To do:
1. Condense the paragraph beginning "Russia, which is operating" in the passage about the Bushehr reactor into a shorter version that keeps its main facts.
2. Write the next paragraph of the passage about the Bushehr reactor, picking up after its final sentence.

Reading passage:
Bolton cited the 1981 Israeli attack on Saddam Hussein's Osirak reactor outside Baghdad and the September 2007 Israeli attack on a North Korean reactor being built in Syria. Both of those strikes came before fuel rods were loaded into those reactors.

"So if it's going to happen in Bushehr it has to happen before the fuel rods go in," Bolton said.

The conversation that touched off the de facto deadline for Israeli military action was a telephone conversation with wire services involving Sergei Novikov, a spokesman for Rosatom, the Russian Energy State Nuclear Corp.

Novikov said: "The fuel will be loaded on Aug 21. This is the start of the physical launch” of the reactor.

"From that moment the Bushehr plant will be officially considered a nuclear-energy installation," Novikov said, adding that the head of Rosatom, Sergei Kiriyenko, will visit Bushehr Aug. 21 to conduct a ceremony for the event.
According to Bolton, once the reactor is operational, it is only a matter of time before it begins producing plutonium that could be used in a nuclear weapon.

"And in the normal operation of this reactor, in just a fairly short period of time, you could get substantial amounts of plutonium to use as nuclear weapons," Bolton told Fox.

Russia, which is operating under a $1 billion contract with Iran, has spent more than a decade building the reactor. If Russia moves forward with its plan to fuel the reactor, it could be seen as a major setback to the Obama administration's strategy of engaging Russian leaders in order to win their cooperation.

Data extract:
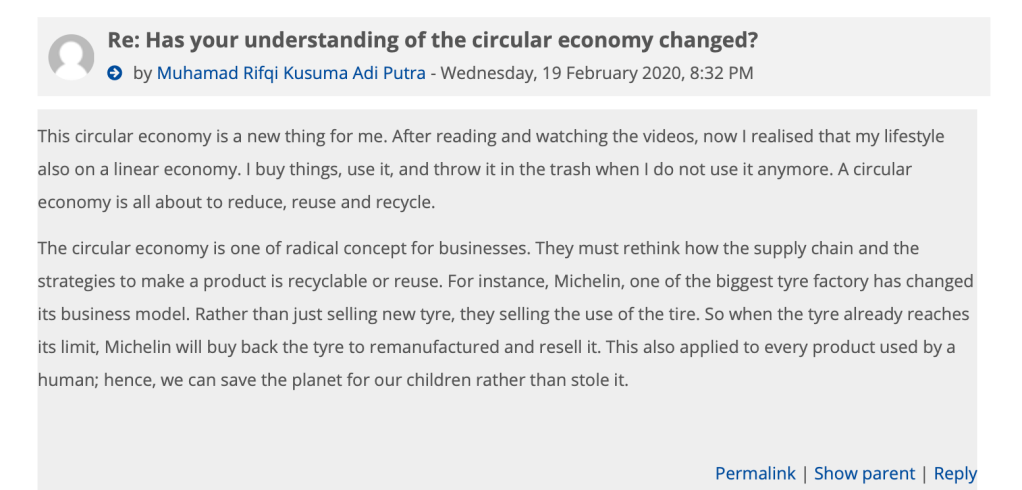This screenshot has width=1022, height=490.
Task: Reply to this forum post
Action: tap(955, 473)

Responses for each task:
1. Russia has spent over ten years building the reactor under a $1 billion contract with Iran. Fueling it as planned could be seen as a major setback to the Obama administration's strategy of engaging Russian leaders to gain their cooperation.

2.
"The U.S. urged them not to send the Iranian's fuel rods," Bolton said. "They did that. The Obama administration has urged them not to insert the fuel rods in the reactors, but as they've just announced that will begin next week. What that does over time is help Iran get another route to nuclear weapons through the plutonium they could reprocess out of the spent fuel rods."

The developments mean Israeli Prime Minister Benjamin Netanyahu soon may face a stark choice: Attack the Bushehr reactor in the next 8 days, or allow it to become operational despite the certainty it would greatly enhance Iran's ability to create nuclear weapons.

Russian leaders have said the Bushehr reactor project is being closely monitored by the International Atomic Energy Agency (IAEA), the UN's nuclear watchdog group. According to Iran's ISNA news agency, IAEA inspectors will be on hand to observe the fuel-rod loading process that is now scheduled to begin Aug. 21.

According to Russian officials, Iran has promised in writing to send all spent fuel rods from Bushehr back to Russia for reprocessing, to ensure they cannot be used for nuclear weapons.